Coverity Releases Security Spotlight Report on Critical Security Defects in Open Source Projects
Coverity, Inc announced the release of its latest Coverity Scan Project Spotlight, which analyzed the security defects detected by its open source software scanning service. In conjunction with the release of the report, Coverity also announced that it would enhance the Coverity Scan service by including the Coverity Security Advisor solution to the service so projects can now find critical Open Web Application Security Project (OWASP) Top 10 issues. The service has also been expanded to now include C# open source projects.
Recent high-profile vulnerabilities in open source code, including Shellshock, the OpenSSL Heartbleed and GoToFail vulnerabilities, have highlighted the importance of code quality and security for organizations. The Coverity Scan Security Spotlight identifies several common defects and exposures (CVEs) in open source code, and identifies that the GoToFail vulnerability could have been detected in Scan.
Since the inception of the Coverity Scan service in 2006, Coverity has enabled open source projects to find and fix critical security issues, including buffer overflows, integer overflows, and format string errors in C/C++ code. With today's announcement, the company is now enabling Java developers to find and fix security issues in their software code, including all of the OWASP Top 10 and other web application security issues.
The OWASP Top 10 presents the most critical threat to open source code. In the short time since Coverity Scan has been able to detect web application security defects in Java, the service has identified 688 OWASP Top 10 issues in 37 open source projects, including big data, network management, and blog server projects. The following are the specific number of OWASP Top 10 issues found:
Item |
Description |
Number of Issues Found |
A1 |
Injection |
135 |
A2 |
Broken Authentication and Session Management |
43 |
A3 |
Cross-site Scripting (XSS) |
139 |
A4 |
Insecure Direct Object References |
210 |
A5 |
Security Misconfiguration |
10 |
A6 |
Sensitive Data Exposure |
8 |
A7 |
Missing Function Level Access Control |
4 |
A8 |
Cross-Site Request Forgery (CSRF) |
139 |
A9 |
Using Components with Known Vulnerabilities |
NA |
A10 |
Unvalidated Redirects and Forwards |
0 |
"The road to application quality and security starts in development," said Zack Samocha, senior director of products at Coverity. "With three major security issues related to open source code defects this year, it's imperative that open source developers design code security into their projects starting as early as possible and utilize security experts to help them understand vulnerable areas in the code and potential attack vectors. Open source developers should leverage some of the best practices for application security employed by proprietary projects such as using static analysis and conducting regular security audits."

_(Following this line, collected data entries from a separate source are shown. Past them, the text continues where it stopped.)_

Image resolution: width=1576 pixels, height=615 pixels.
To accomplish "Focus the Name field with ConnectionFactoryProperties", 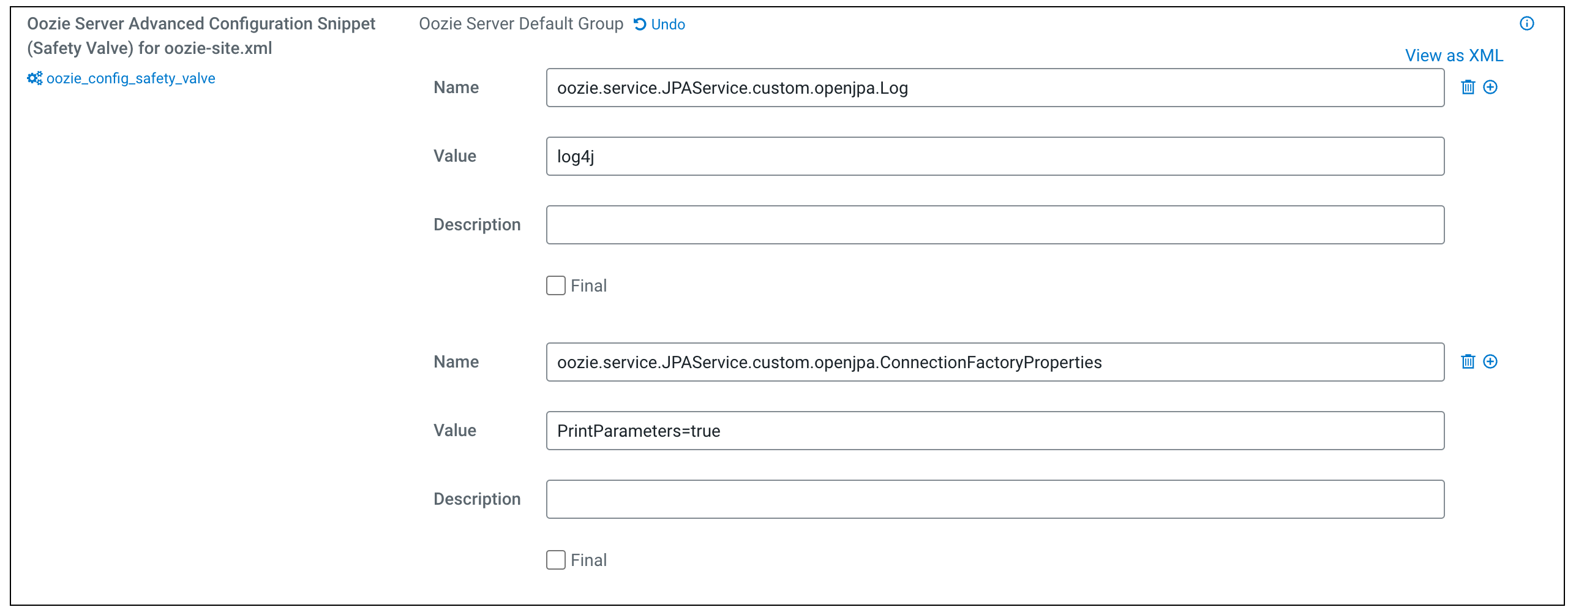I will pyautogui.click(x=995, y=362).
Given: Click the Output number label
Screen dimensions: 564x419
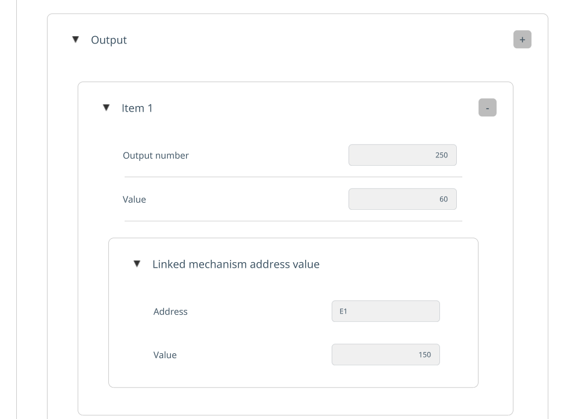Looking at the screenshot, I should [x=156, y=156].
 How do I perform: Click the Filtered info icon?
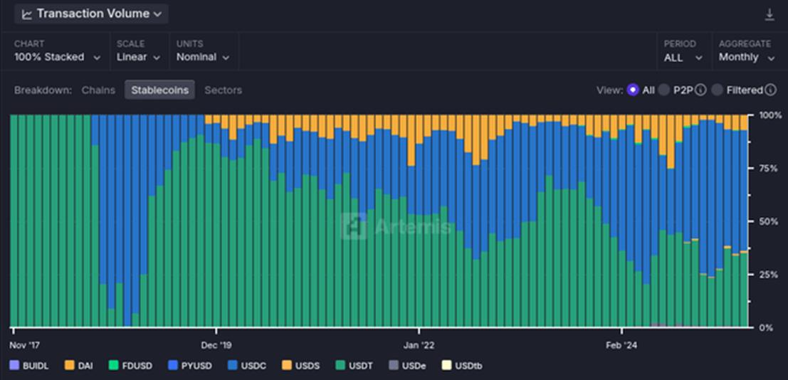769,90
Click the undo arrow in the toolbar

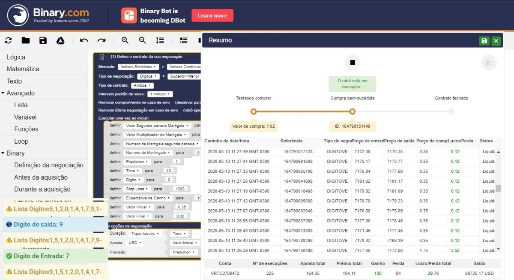coord(84,40)
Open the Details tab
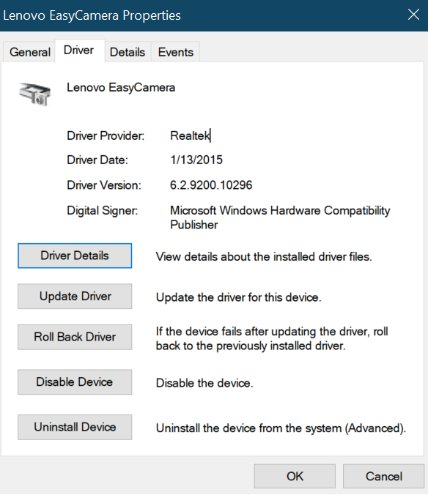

During the past eight years, the Coverity Scan service has analyzed several hundreds of millions of lines of code from more than 1,500 open source projects – including C/C++ projects such as NetBSD, FreeBSD, LibreOffice and Linux, and Java projects such as Apache Hadoop, HBase and Cassandra. The Scan service has helped developers find and fix more than 94,000 defects since 2006. Nearly 50,000 defects were fixed in 2013 alone – the largest single number of defects fixed in a single year by Scan users. More than 11,000 of these defects were fixed by the four largest projects in the service: NetBSD, FreeBSD, LibreOffice and Linux.